Dimitri Liakhovitski
2015-Nov-12 16:56 UTC
[R] "haven" - read_spss: How to avoid extracting value labels instead of long labels?
Hello!
I don't have an example file, but I think my question should be clear
without it.
I have an SPSS file. I read it in using 'haven':
library(haven)
spss1 <- read_spss("SPSS_Example.sav")
I created a function that extracts the long labels (in SPSS -
"Label"):
fix_labels <- function(x, TextIfMissing) {
val <- attr(x, "label")
if (is.null(val)) TextIfMissing else val
}
longlabels <- sapply(spss1, fix_labels, TextIfMissing = "NO LABLE IN
SPSS")
This function is supposed to create a vector of long labels and
usually it does, e.g.:
str(longlabels)
Named chr [1:64] "Serial number" ...
- attr(*, "names")= chr [1:64] "Respondent_Serial"
"weight" "r7_1" "r7_2" ...
However, I just got an SPSS file with 92 columns and ran exactly the
same function on it. Now, I am getting not a vector, but a list
str(longlabels)
List of 92
$ VEHRATED : chr "VEHICLE RATED"
$ RESPID : chr "RESPONDENT ID"
$ RESPID8 : chr "8 DIGIT RESPONDENT NUMBER"
An observation about the structure of longlabels here: those columns
that do NOT have a long lable in SPSS but DO have Values (value
labels) - for them my function grabs their value labels, so that now
my long label is recorded as a numeric vector with names, e.g.:
$ AWARE2 : Named num [1:2] 1 2
..- attr(*, "names")= chr [1:2] "VERY/SOMEWHAT FAMILIAR"
"NOT AT ALL FAMILIAR"
Question: How could I avoid the extraction of the Value Labels for the
columns that have no long labels?
Thank you very much!
--
Dimitri Liakhovitski
Dimitri Liakhovitski
2015-Nov-12 22:55 UTC
[R] "haven" - read_spss: How to avoid extracting value labels instead of long labels?
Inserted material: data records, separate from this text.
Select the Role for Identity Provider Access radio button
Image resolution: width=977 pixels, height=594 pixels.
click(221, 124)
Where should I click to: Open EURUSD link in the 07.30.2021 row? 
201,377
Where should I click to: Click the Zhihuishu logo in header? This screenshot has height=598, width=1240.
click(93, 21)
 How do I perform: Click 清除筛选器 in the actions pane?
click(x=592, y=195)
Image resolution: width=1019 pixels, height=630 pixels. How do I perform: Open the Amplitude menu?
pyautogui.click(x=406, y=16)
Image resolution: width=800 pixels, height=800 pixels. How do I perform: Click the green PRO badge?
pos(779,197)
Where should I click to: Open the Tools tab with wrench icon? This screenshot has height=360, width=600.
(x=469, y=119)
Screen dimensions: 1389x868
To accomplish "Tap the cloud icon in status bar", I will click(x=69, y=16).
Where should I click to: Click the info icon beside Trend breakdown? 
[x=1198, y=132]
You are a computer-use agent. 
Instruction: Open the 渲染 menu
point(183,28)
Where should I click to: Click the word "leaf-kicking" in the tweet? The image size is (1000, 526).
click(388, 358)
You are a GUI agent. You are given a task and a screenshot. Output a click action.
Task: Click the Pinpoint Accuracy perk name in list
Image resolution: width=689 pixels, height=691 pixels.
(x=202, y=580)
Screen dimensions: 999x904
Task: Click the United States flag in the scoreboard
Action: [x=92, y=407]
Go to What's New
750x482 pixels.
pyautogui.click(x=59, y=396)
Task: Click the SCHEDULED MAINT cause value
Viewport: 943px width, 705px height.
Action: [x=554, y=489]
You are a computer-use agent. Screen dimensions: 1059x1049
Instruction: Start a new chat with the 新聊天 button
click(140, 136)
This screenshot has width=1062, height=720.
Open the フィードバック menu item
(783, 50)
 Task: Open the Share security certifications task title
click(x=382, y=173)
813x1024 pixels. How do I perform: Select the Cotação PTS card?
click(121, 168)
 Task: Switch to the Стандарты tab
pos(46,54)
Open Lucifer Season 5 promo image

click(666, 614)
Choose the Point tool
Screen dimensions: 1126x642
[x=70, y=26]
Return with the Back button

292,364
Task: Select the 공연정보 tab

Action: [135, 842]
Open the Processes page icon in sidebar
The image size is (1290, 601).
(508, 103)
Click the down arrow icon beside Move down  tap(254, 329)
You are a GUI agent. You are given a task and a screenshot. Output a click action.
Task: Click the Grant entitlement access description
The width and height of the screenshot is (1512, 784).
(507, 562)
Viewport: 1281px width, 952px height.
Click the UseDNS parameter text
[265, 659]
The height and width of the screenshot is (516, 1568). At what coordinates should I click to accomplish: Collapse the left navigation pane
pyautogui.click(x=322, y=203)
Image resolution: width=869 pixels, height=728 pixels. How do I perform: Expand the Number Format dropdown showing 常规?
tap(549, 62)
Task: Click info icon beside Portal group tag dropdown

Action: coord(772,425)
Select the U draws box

Looks like a little bug in 'haven':
When I actually look at the attributes of one variable that has no
long label in SPSS but has Value Labels, I am getting:
attr(spss1$WAVE, "label")
NULL
But when I sapply my function longlabels to my data frame and ask it
to print the long labels for each column, for the same column "WAVE" I
am getting - instead of NULL:
NULL
VERY/SOMEWHAT FAMILIAR NOT AT ALL FAMILIAR
1 2
This is, of course, incorrect, because it grabs the next attribute
(which one? And replaces NULL with it).
Any suggestions?
Thanks!
On Thu, Nov 12, 2015 at 11:56 AM, Dimitri Liakhovitski
<dimitri.liakhovitski at gmail.com> wrote:> Hello!
>
> I don't have an example file, but I think my question should be clear
> without it.
> I have an SPSS file. I read it in using 'haven':
>
> library(haven)
> spss1 <- read_spss("SPSS_Example.sav")
>
> I created a function that extracts the long labels (in SPSS -
"Label"):
>
> fix_labels <- function(x, TextIfMissing) {
> val <- attr(x, "label")
> if (is.null(val)) TextIfMissing else val
> }
> longlabels <- sapply(spss1, fix_labels, TextIfMissing = "NO LABLE
IN SPSS")
>
> This function is supposed to create a vector of long labels and
> usually it does, e.g.:
>
> str(longlabels)
> Named chr [1:64] "Serial number" ...
> - attr(*, "names")= chr [1:64] "Respondent_Serial"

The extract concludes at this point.